Vehicle sales: It’s abuyer’s market
So says Kriben Reddy, the head of TransUnion Auto in South Africa, which has just released its latest Vehicle Pricing Index (VPI).
It’s the credit bureau’s 17th index and the only such in the country, which collates all financed car deals - new and used - quarterly. TransUnion’s also produced an index specifically for the used market for over 60 years.
The report says the VPI has remained below inflation for the sixth consecutive quarter - eroded by last year’s VAT and petrol price increases and the constrained economy - but the bureau is more upbeat about the outlook for 2019, saying it’s more favourable than previous years.
This week, the National Association of Automobile Manufacturers of SA (Naamsa) released its new vehicle sales statistics for January 2019, noting domestic new vehicle sales had started off weakly - mainly due to “lower than expected” new car sales - and projecting subdued sales for the year. It said aggregate domestic sales at 42374 units were down by 3 398 units or 7.4% from the 45772 vehicles sold over the same period last year. Export sales remained relatively strong, at 18289 sold - an improvement of 4160, or 29.4%, on January last year.
Naamsa’s January numbers are based on the year-to-date figures and are purely related to new vehicle sales, including all domestic sales, government, rental and dealer networks, so the lag effects are expected.
The VPI shows that new and used vehicle prices had an annual increase of 2.5% and 1.6% respectively in the fourth quarter of last year: a slight increase of 2.4% for new vehicles for the same period 2017, but a marked decrease for used vehicles, which stood at 3.5% in 2017. This was lower than CPI over the same period, ending at 4.5% in December.
The impairment is not all negative. “It could have been worse,” Reddy says. “Vehicle pricing is at its lowest - for new or used - so if you come into the market you’re in a better position to bargain.
“The market is so volatile at the moment. We’re experiencing the lag effects from VAT increases and the interest rate hike. Once disposable income is limited, sales will decline.”
That said, sales are flat, rather than declining. “Flat is better than a decline. 2017 ended with 1.5% growth in the market,” he explains.
Gross domestic product (GDP) is directly correlated with the vehicle market: for the vehicle market to grow, the GDP needs 1% growth. And if the GDP is flat, sales are flat. “I could be in the buying cycle for a new car, but additional pressures make it not likely,” he says. “Insurance goes up, tyres, VAT increases, Eskom price increases, etc, all have an impact on buying patterns.”
Year on year, vehicle finance deals are declining: the VPI indicates both new and used passenger vehicle finance deals were down by 7% and 15% respectively, while the used-to-new ratio decreased from 2.22 in Q4 2017 to 2.03 in Q4 2018. And total financial agreement volumes in the passenger vehicle market also decreased by 12% between Q4 2018 and Q4 2017.
These results work in consumers’ favour, Reddy says, because they have more bargaining power.
“Challenging economic conditions have seen manufacturers reduce the price of new vehicles in real terms as a way of stimulating sales.”

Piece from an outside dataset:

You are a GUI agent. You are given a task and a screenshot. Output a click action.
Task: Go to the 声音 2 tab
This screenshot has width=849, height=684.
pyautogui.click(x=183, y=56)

He says dealers are now more eager to clinch the sales but the margin on new vehicles is but one revenue stream. “If they arrange finance, insurance, tracking, after-sales services, trade-in assistance - that’s repeat business. It’s about the total customer value. When volumes are down, dealerships have to do more.”

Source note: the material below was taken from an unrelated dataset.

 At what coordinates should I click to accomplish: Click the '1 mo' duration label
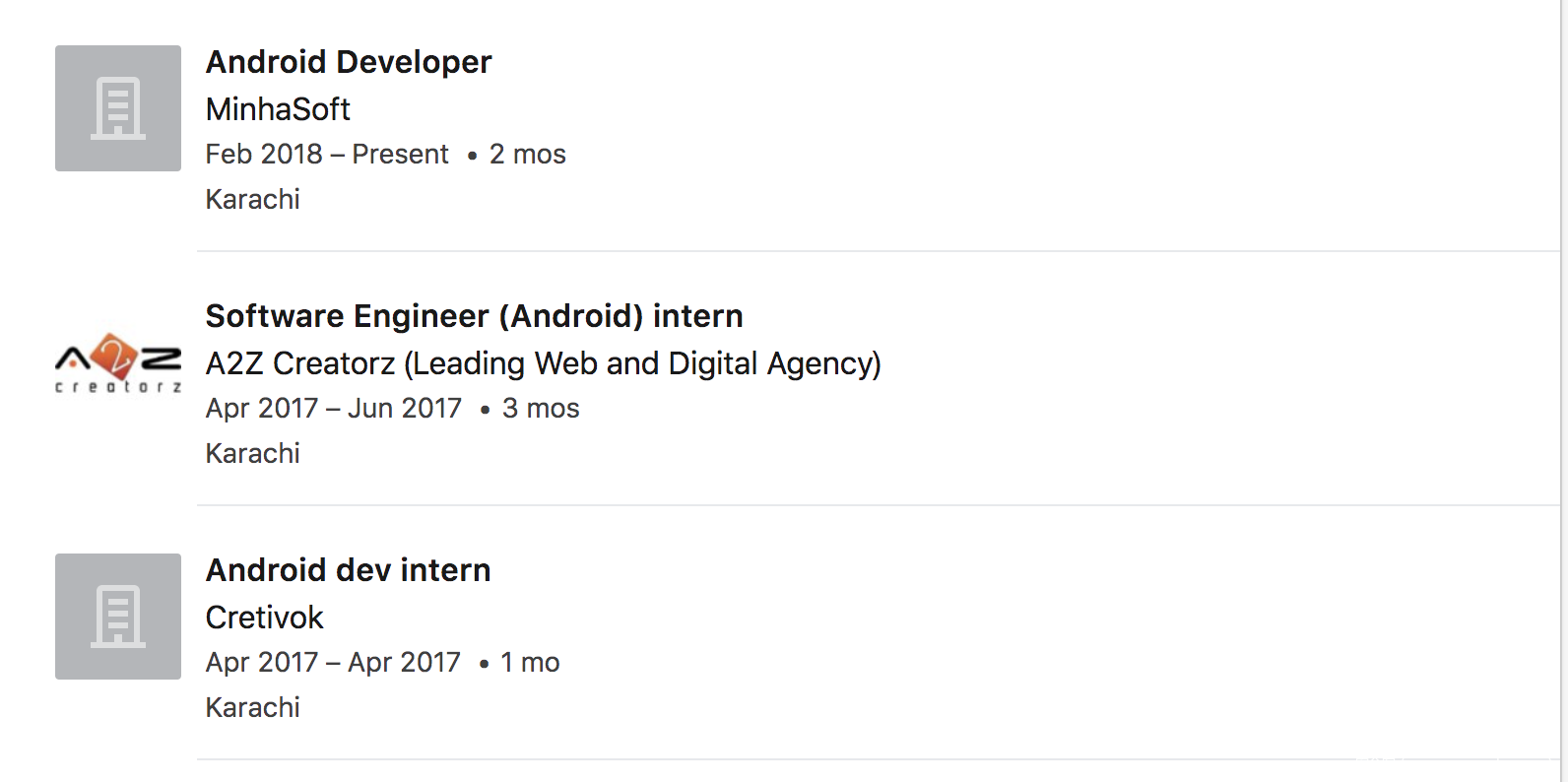[530, 663]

South Africa is predominantly a used car market. The used-to-new ratio, which once peaked at an average of three to one new financed, has now come down to about two to one financed. “Before that, the rand was very weak. GDP wasn’t growing as fast as it should have. Pricing was higher than the CPI, so used was a far better value proposition.”
The VPI shows the percentage of new and used vehicles being financed below R200000 is now 37% - up from last quarter’s 36% - and mostly consists of used and entry-level cars. Reddy says it’s because pricing slowed down. “Consumers, when times are tough, either hold off, or buy down and get a less expensive car or a second-hand/demo one with warranties and motor plans still in place.”
Reddy is encouraged by the latest GDP figures, which indicates an economic turnaround. And while new vehicle sales are likely to remain flat this year, the biggest growth area will be in the used market. This puts additional pressure on dealerships to sweeten deals with quality stock, service and better pricing.
“Dealers will have to be cognisant of the fact that consumers are struggling with constrained cash flow and high indebtedness, so they need to tailor offers accordingly.”